Combating Spurious Correlations in Graph Interpretability via Self-Reflection
- URL: http://arxiv.org/abs/2601.11021v2
- Date: Fri, 23 Jan 2026 03:30:04 GMT
- Title: Combating Spurious Correlations in Graph Interpretability via Self-Reflection
- Authors: Kecheng Cai, Chenyang Xu, Chao Peng, Jiafu Huang, Qiyuan Liang, Irene Zheng,
- Abstract summary: Interpretable graph learning is a popular research topic in machine learning.<n>One of the most challenging is the Spurious-Motif benchmark, introduced at ICLR 2022.<n>We propose a self-reflection framework that can be integrated with existing interpretable graph learning methods.
- Score: 4.81017678027464
- License: http://creativecommons.org/licenses/by/4.0/
- Abstract: Interpretable graph learning has recently emerged as a popular research topic in machine learning. The goal is to identify the important nodes and edges of an input graph that are crucial for performing a specific graph reasoning task. A number of studies have been conducted in this area, and various benchmark datasets have been proposed to facilitate evaluation. Among them, one of the most challenging is the Spurious-Motif benchmark, introduced at ICLR 2022. The datasets in this synthetic benchmark are deliberately designed to include spurious correlations, making it particularly difficult for models to distinguish truly relevant structures from misleading patterns. As a result, existing methods exhibit significantly worse performance on this benchmark compared to others.

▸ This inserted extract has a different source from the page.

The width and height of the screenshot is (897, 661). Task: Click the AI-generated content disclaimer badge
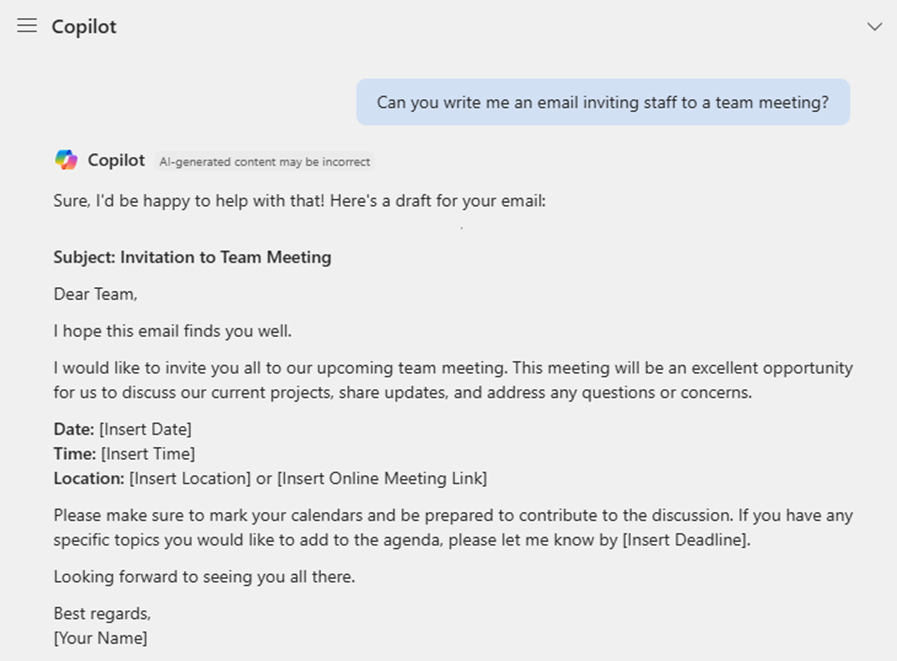264,161
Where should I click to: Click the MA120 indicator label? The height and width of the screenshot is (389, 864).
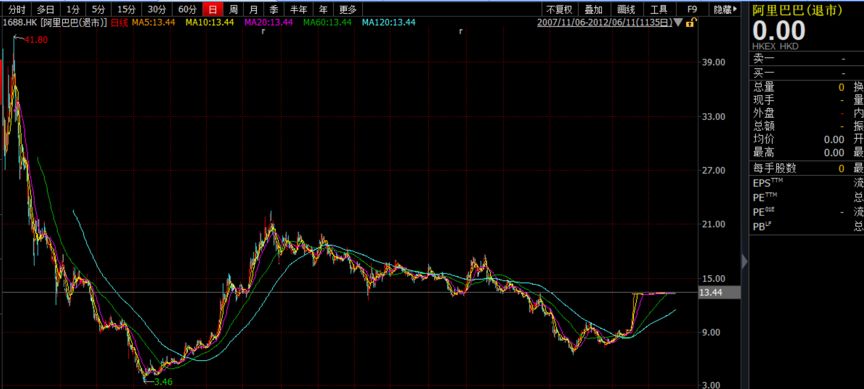(x=388, y=23)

In this paper, we focus on improving interpretability on the challenging Spurious-Motif datasets. We demonstrate that the self-reflection technique, commonly used in large language models to tackle complex tasks, can also be effectively adapted to enhance interpretability in datasets with strong spurious correlations. Specifically, we propose a self-reflection framework that can be integrated with existing interpretable graph learning methods. When such a method produces importance scores for each node and edge, our framework feeds these predictions back into the original method to perform a second round of evaluation. This iterative process mirrors how large language models employ self-reflective prompting to reassess their previous outputs. We further analyze the reasons behind this improvement from the perspective of graph representation learning, which motivates us to propose a fine-tuning training method based on this feedback mechanism.